For an existing automation project, the least dependent pattern, Atomic Check, can be applied in whole or in part to run the automation faster and create results that are more actionable.  If enough of Atomic Check is followed, the dependent patterns can then be applied to further speed, direct and enhance the value of communications resulting from the automation.

About our speaker:  Matt Griscom has 20 years’ experience creating software including test automation, harnesses and frameworks.  Two degrees in physics primed him to seek the big picture in any setting.  This comprehensive vision periodically puts Matt in the vanguard.  Matt loves helping people solve problems with computers and IT.
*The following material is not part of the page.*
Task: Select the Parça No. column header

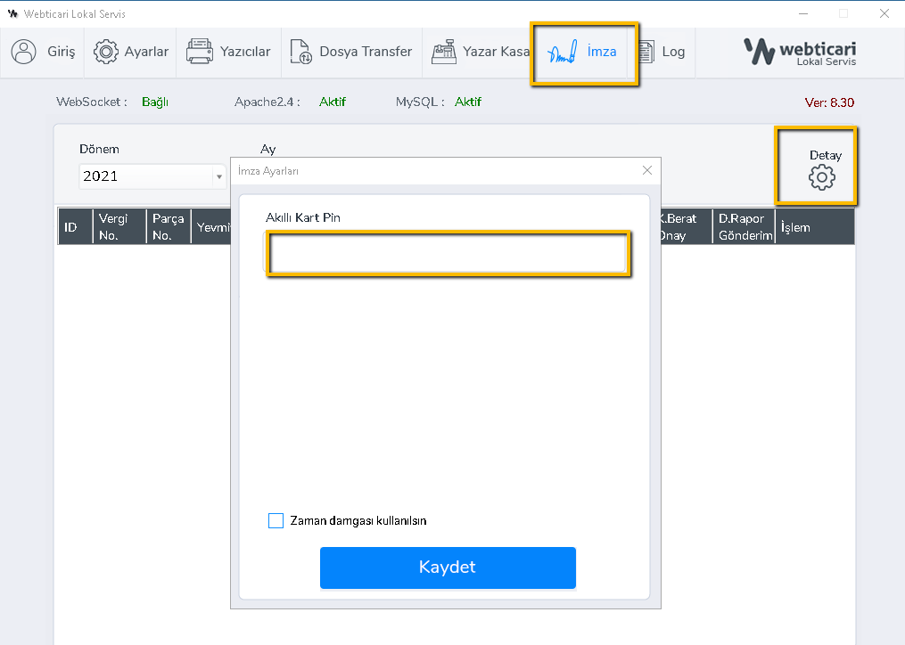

January 2015 QASIG Meeting

How Many Hammers Do I Need? Presented by Jeffrey Copeland

Nineteenth-century writer Thomas Carlyle noted “Man is a tool-using animal. Without tools he is nothing, with tools he is all.” Jeffrey Copeland has lately been considering the contrapositive: is someone with too many tools less effective? For our current purpose, the question becomes “how many tools do I need to do my job? how many tools is too many? when do my tools make my work harder?” In this talk Jeff will explore the history of some of our development tools, and think about what tools we need to cut ourselves out of the thicket.

About our speaker: Jeffrey Copeland has been building software not quite since the days of vacuum tubes, but remembers why it’s called “core memory.” He’s been a developer, project and program manager, and occasionally fallen into testing and test management, in environments from three-person startups to IBM and Microsoft, on three continents and in Texas. He’s currently running his own consultancy. He can be reached via jeffreycopeland.com.
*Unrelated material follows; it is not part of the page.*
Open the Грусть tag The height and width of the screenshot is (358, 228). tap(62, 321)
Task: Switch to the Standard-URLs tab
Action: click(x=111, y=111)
November 2014 QASIG Meeting

Scientific Basis for Testing with Immediate Implications, Scott Gibson

This presentation addresses the core fundamentals of QA that are often misunderstood and misapplied. What is the purpose of software testing? How should testing professionals operate to achieve this purpose? A scientific approach to testing using the scientific method and empirical falsification will be presented with examples of how this approach will deliver higher quality products. Scott has presented versions of this approach for over 10 years to many companies and forums, and has required his teams to follow this approach in all of their testing. This proven approach is often a profound testing shift for many companies and testers.
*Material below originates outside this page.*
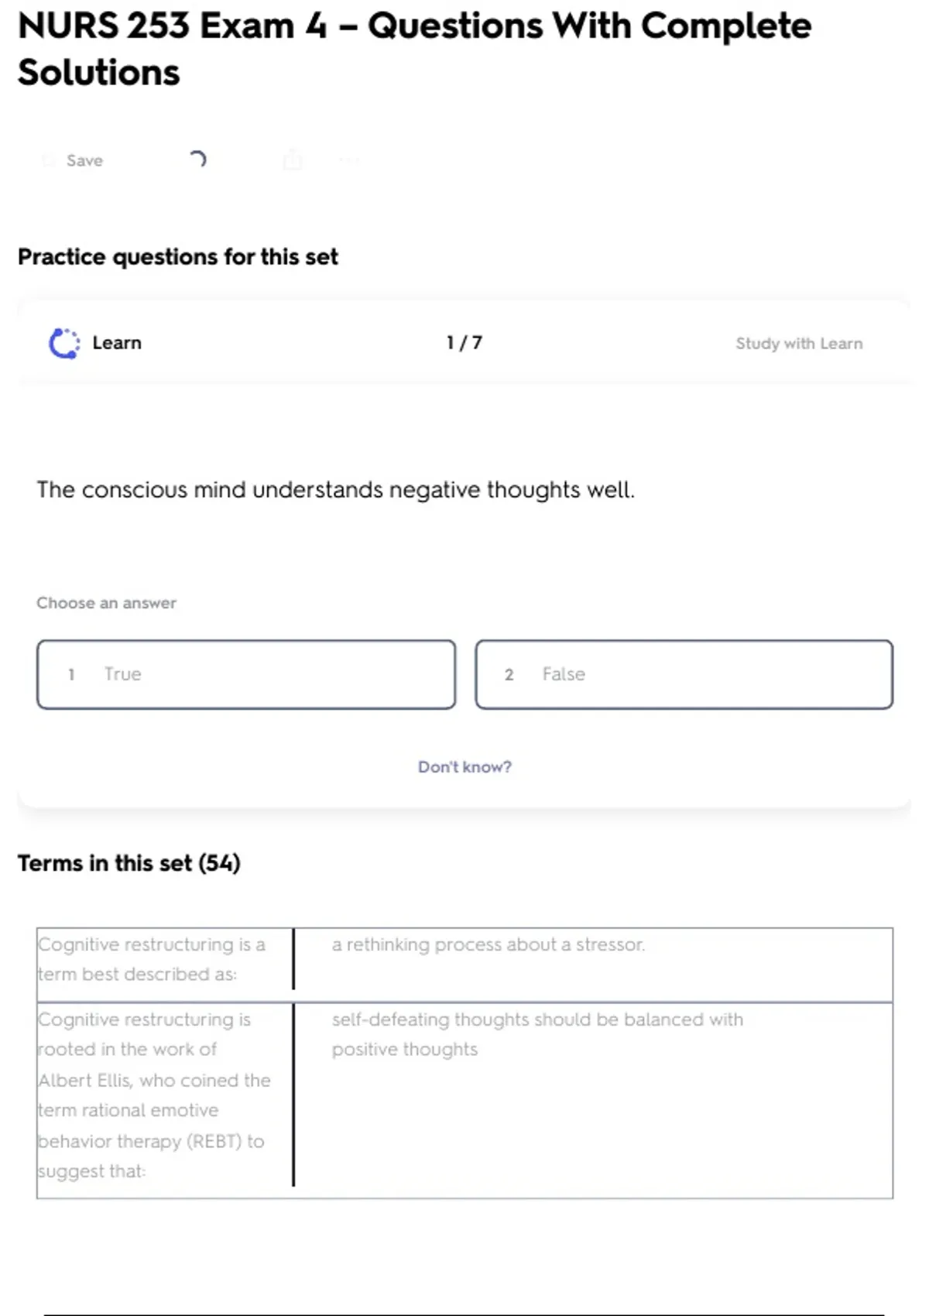
Task: Click the 1 / 7 question progress indicator
Action: click(x=464, y=343)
About our speaker: Scott Gibson is currently the first Director of Software Quality at Amazon. His team is responsible for delivering Amazon’s high quality tablet and phone products. Scott has been an engineering leader for over 20 years at large companies and small start-ups. He has led software and hardware testing, software development, program management, and cutting edge research teams.

September 2014 QASIG Meeting

From Tester to Evangelist: Finding a calling in Live Site Quality, Jon Bach, eBay

In December 2010, Jon Bach felt at the top of his game when it came to testing projects at Quardev. As Manager for Corporate Intellect, his job was to inspire confidence that any client would be impressed at the array of ideas to find bugs and the speed at which they could be found. He felt like he could help clients get more from testing with Quardev than from any other company. He was famous for being a passionate tester who delighted in practicing ways to reveal weaknesses and vulnerabilities that mattered.

But a Voice beckoned. The Voice was eBay and it had things to teach Jon in its Silicon Valley headquarters. The offer was not one he could refuse – to change the world by improving an economic platform that enabled millions around the world to have a livelihood.

Not long after he started work, he went from Quality Manager of Search Front End to Director of Live Site Quality – making sure a vast array of existing bugs got fixed. Suddenly it wasn’t about testing and finding bugs, but driving an answer to “now what do we do?” This talk is about an idea that isn’t talked about much in testing – Customer Advocacy. This is his story of going from ardent treasure-hunter to customer ambassador and how that may affect the way you approach the pursuit of bugs.